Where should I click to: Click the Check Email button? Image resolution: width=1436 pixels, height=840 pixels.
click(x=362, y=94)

* * *

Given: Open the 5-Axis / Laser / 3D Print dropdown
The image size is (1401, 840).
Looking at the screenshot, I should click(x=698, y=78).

- _Exercise description_
Copy out the part of the items that opens with the line containing "Where should I" and closes with the line containing "click(x=362, y=94)", keeping every line, requests included, and raising each coordinate in the answers by 78.

- _Finished task_
Where should I click to: Click the Check Email button? Image resolution: width=1436 pixels, height=840 pixels.
click(x=440, y=172)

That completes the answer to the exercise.